(Brief) Please tally the lines in the rows below that contain the string "Identify", treating uppercase and lowercase as different, and reply with only the number.

(The data)

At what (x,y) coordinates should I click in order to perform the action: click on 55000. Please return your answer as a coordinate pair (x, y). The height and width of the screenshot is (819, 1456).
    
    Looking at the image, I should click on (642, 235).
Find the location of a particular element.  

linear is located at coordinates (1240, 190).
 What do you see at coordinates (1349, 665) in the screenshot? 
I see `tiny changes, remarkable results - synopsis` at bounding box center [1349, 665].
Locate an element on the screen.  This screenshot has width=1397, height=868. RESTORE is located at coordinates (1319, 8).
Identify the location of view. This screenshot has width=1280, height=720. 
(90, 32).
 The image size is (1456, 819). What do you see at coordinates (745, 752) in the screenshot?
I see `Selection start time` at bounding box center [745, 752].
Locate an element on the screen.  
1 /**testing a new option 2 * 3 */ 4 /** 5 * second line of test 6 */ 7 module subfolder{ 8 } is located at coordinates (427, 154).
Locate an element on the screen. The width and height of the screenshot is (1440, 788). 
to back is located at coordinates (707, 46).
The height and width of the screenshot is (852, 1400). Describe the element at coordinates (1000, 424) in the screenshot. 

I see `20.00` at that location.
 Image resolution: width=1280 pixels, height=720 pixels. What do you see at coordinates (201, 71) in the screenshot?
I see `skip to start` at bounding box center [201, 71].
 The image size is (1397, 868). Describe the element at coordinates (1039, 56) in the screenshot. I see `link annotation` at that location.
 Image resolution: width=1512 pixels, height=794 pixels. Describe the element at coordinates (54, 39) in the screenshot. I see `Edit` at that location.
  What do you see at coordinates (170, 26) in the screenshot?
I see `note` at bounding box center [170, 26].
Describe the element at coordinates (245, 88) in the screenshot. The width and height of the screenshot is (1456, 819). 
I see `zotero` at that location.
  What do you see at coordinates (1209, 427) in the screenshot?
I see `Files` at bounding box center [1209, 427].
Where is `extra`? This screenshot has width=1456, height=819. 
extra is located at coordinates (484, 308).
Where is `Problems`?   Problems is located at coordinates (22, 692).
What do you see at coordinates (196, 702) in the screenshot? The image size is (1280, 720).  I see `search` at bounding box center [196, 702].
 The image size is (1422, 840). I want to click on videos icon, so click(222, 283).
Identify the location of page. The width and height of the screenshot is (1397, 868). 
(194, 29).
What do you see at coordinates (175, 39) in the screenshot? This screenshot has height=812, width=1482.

(Answer to this task) 2